• ACTION ITEM:
Please quote all of the material below verbatim, line for line.

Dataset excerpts

-.-.-

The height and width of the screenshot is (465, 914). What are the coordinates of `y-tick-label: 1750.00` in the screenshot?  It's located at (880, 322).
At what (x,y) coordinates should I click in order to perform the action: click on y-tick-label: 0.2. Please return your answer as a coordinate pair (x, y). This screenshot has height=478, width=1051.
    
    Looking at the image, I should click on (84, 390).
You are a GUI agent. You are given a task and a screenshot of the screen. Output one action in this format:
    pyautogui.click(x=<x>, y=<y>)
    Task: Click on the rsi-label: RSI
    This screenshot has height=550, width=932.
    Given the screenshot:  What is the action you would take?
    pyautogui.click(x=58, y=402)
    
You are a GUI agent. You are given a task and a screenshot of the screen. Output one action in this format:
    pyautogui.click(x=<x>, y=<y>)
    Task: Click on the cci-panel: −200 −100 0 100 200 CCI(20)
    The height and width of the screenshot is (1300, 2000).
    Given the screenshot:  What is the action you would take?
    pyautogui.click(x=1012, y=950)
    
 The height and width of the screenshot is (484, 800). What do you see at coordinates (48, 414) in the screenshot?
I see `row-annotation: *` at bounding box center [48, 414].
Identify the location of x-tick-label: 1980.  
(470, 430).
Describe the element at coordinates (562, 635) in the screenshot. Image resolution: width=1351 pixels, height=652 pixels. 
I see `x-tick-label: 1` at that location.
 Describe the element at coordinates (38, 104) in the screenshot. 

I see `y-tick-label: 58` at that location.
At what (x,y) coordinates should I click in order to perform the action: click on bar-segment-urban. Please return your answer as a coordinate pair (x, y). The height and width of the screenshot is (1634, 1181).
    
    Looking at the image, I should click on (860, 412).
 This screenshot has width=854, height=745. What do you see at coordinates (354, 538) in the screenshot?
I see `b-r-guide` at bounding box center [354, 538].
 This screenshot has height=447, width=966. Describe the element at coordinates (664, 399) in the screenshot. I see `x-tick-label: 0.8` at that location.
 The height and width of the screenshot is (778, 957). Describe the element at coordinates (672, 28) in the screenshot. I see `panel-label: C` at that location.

-.-.-

• RESULT:
The height and width of the screenshot is (465, 914). What are the coordinates of `y-tick-label: 1750.00` in the screenshot?  It's located at (880, 322).
At what (x,y) coordinates should I click in order to perform the action: click on y-tick-label: 0.2. Please return your answer as a coordinate pair (x, y). This screenshot has height=478, width=1051.
    
    Looking at the image, I should click on (84, 390).
You are a GUI agent. You are given a task and a screenshot of the screen. Output one action in this format:
    pyautogui.click(x=<x>, y=<y>)
    Task: Click on the rsi-label: RSI
    This screenshot has height=550, width=932.
    Given the screenshot:  What is the action you would take?
    pyautogui.click(x=58, y=402)
    
You are a GUI agent. You are given a task and a screenshot of the screen. Output one action in this format:
    pyautogui.click(x=<x>, y=<y>)
    Task: Click on the cci-panel: −200 −100 0 100 200 CCI(20)
    The height and width of the screenshot is (1300, 2000).
    Given the screenshot:  What is the action you would take?
    pyautogui.click(x=1012, y=950)
    
 The height and width of the screenshot is (484, 800). What do you see at coordinates (48, 414) in the screenshot?
I see `row-annotation: *` at bounding box center [48, 414].
Identify the location of x-tick-label: 1980.  
(470, 430).
Describe the element at coordinates (562, 635) in the screenshot. Image resolution: width=1351 pixels, height=652 pixels. 
I see `x-tick-label: 1` at that location.
 Describe the element at coordinates (38, 104) in the screenshot. 

I see `y-tick-label: 58` at that location.
At what (x,y) coordinates should I click in order to perform the action: click on bar-segment-urban. Please return your answer as a coordinate pair (x, y). The height and width of the screenshot is (1634, 1181).
    
    Looking at the image, I should click on (860, 412).
 This screenshot has width=854, height=745. What do you see at coordinates (354, 538) in the screenshot?
I see `b-r-guide` at bounding box center [354, 538].
 This screenshot has height=447, width=966. Describe the element at coordinates (664, 399) in the screenshot. I see `x-tick-label: 0.8` at that location.
 The height and width of the screenshot is (778, 957). Describe the element at coordinates (672, 28) in the screenshot. I see `panel-label: C` at that location.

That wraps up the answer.